* What you should do *
Nothing but the lines holding the string "logo" should appear in the answer. Copy them from the entries.

(Collected data entries)
»»

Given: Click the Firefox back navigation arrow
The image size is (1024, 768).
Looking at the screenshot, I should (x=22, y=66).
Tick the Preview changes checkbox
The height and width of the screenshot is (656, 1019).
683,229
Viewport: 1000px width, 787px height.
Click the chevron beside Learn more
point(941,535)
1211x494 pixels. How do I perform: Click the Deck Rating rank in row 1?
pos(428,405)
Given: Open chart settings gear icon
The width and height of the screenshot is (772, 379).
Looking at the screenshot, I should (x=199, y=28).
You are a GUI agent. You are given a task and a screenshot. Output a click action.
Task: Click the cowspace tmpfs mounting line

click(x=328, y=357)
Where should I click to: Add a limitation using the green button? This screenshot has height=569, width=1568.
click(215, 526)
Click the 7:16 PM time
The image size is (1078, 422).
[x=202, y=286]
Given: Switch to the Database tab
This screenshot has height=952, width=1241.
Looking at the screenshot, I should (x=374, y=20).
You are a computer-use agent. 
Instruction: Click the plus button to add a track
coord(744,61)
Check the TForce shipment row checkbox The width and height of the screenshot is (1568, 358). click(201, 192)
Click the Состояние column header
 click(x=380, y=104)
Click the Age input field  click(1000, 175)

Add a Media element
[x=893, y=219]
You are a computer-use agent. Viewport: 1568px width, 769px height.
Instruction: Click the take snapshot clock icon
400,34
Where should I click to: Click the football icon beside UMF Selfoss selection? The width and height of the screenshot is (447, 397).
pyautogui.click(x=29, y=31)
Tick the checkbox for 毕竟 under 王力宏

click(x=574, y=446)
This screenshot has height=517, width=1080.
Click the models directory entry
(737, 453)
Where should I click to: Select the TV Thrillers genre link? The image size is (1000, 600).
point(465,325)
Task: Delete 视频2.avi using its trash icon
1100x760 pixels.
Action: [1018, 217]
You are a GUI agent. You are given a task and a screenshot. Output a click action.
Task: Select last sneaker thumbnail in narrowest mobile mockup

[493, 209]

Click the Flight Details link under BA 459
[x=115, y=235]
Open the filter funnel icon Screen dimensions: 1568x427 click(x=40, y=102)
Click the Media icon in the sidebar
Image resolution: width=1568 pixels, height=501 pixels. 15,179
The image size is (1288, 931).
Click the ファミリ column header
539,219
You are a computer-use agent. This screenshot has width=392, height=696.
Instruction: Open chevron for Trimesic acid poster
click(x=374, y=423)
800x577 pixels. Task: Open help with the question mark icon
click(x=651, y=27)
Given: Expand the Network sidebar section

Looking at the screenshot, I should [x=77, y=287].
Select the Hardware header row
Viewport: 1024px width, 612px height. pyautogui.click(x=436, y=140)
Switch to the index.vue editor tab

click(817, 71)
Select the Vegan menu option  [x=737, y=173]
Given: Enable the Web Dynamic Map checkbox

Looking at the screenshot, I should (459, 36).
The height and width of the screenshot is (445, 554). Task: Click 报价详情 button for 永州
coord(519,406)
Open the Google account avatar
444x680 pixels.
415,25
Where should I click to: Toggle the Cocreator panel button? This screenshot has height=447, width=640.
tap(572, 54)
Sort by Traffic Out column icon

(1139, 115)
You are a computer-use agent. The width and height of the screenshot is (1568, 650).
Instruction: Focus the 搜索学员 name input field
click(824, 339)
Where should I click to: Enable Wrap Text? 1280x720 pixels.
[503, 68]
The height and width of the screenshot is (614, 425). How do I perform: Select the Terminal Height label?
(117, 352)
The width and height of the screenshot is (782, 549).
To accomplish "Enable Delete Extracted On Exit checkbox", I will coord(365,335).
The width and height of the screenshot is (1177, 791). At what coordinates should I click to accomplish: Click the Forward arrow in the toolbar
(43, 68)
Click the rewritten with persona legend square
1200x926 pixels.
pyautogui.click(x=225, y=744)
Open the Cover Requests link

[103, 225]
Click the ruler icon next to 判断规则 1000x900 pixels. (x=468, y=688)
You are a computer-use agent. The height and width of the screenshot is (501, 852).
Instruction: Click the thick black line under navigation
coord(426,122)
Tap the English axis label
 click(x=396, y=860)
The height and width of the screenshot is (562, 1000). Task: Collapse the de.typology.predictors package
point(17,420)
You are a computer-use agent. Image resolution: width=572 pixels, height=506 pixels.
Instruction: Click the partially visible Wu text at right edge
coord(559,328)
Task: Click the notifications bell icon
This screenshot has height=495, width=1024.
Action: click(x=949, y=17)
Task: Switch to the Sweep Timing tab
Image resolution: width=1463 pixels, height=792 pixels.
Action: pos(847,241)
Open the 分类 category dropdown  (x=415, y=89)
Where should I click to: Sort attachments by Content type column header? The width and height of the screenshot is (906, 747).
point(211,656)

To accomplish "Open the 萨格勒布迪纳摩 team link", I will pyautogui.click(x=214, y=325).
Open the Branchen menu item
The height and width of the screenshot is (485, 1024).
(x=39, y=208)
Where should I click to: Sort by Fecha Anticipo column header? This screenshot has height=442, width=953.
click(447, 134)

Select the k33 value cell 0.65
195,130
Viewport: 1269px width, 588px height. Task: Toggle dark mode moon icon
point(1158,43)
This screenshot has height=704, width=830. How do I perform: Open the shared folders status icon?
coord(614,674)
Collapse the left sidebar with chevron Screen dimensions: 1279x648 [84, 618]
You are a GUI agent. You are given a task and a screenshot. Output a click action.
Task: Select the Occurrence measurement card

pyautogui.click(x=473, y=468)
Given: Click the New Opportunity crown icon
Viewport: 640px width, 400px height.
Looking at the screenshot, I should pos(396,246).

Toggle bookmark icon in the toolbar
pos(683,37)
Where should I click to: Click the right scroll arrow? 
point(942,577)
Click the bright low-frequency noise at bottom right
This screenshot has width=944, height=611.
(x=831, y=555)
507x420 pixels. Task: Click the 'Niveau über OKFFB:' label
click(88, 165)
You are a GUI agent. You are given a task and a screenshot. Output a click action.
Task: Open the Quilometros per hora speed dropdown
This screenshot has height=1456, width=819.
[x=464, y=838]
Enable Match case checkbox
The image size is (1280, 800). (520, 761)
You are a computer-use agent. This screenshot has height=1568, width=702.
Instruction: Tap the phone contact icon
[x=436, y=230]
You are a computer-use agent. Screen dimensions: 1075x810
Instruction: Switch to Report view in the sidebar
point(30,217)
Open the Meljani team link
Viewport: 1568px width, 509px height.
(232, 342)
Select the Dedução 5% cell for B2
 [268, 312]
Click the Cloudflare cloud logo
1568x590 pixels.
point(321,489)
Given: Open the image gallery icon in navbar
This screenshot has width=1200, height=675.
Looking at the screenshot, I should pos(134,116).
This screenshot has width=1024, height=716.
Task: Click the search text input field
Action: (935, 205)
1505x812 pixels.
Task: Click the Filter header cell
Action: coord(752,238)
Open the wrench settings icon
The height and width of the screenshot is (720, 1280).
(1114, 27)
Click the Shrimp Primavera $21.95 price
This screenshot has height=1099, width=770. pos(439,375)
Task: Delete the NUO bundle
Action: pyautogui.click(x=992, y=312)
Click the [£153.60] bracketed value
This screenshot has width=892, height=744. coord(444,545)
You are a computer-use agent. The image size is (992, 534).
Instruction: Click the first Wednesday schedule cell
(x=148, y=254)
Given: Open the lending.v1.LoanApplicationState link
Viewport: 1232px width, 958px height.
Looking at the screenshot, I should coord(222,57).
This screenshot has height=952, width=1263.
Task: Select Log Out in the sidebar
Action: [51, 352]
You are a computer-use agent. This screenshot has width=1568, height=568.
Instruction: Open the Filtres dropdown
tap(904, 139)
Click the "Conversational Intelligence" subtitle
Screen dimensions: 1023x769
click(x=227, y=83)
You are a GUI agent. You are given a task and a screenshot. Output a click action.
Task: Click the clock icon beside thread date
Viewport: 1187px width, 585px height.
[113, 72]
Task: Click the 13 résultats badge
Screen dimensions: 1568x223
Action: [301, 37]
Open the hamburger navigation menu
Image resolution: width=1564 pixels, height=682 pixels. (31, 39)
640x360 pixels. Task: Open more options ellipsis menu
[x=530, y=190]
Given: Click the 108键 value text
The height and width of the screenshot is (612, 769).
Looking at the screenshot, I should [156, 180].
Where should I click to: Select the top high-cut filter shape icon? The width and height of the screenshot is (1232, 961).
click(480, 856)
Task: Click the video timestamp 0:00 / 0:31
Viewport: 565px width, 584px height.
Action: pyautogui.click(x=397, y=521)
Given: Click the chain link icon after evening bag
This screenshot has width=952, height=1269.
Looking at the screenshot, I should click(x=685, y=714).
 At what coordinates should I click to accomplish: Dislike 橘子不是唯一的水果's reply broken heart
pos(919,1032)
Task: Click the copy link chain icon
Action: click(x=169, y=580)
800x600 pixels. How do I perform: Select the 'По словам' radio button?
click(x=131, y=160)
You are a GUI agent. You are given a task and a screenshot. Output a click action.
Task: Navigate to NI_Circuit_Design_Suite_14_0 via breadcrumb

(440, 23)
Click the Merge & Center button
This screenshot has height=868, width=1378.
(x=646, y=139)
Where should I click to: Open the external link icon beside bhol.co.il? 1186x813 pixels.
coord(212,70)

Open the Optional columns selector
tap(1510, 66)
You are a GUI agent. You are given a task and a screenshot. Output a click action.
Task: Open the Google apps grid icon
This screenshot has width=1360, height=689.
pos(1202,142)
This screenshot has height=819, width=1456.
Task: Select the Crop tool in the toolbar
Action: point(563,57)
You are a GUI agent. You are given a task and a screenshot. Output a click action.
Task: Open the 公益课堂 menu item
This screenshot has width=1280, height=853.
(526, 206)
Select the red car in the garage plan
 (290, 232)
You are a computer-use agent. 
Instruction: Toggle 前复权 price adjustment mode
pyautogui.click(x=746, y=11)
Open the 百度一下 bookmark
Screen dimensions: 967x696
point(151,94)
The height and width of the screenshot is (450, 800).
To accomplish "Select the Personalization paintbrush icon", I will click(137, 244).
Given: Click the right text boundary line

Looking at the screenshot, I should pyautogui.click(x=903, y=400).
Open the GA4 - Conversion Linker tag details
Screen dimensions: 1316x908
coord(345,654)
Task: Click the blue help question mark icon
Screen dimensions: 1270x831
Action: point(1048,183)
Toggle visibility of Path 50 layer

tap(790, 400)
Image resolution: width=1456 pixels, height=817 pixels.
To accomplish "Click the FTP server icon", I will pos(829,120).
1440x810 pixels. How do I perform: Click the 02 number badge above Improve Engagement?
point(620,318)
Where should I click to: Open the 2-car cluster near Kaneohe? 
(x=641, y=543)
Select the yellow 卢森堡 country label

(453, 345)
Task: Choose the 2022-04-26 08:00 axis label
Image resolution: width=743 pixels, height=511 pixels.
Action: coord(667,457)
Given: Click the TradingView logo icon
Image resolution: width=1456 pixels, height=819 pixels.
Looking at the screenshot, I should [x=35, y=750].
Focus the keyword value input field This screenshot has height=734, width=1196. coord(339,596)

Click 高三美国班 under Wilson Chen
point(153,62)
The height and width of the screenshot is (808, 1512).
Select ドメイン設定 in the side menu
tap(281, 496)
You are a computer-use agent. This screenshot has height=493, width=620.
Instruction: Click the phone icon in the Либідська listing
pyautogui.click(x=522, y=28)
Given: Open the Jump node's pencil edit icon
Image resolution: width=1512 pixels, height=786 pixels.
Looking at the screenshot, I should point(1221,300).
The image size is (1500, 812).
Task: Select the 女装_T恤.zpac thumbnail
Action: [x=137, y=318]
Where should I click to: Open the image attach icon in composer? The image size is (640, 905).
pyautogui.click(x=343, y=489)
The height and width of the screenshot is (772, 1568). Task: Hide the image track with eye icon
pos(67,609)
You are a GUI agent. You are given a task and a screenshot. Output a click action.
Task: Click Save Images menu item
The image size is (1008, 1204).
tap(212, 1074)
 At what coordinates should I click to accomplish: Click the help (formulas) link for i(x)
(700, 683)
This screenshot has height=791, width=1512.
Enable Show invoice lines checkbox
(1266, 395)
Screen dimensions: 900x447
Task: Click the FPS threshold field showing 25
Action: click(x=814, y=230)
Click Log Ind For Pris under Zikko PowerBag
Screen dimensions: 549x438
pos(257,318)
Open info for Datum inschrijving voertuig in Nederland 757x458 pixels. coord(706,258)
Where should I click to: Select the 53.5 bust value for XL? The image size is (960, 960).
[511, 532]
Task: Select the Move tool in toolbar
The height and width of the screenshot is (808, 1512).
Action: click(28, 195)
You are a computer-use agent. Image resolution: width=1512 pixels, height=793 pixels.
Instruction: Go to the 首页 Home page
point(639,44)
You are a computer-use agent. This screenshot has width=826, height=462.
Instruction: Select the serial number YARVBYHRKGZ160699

««

* Answer box *
Click the Cloudflare cloud logo
Given: Click the TradingView logo icon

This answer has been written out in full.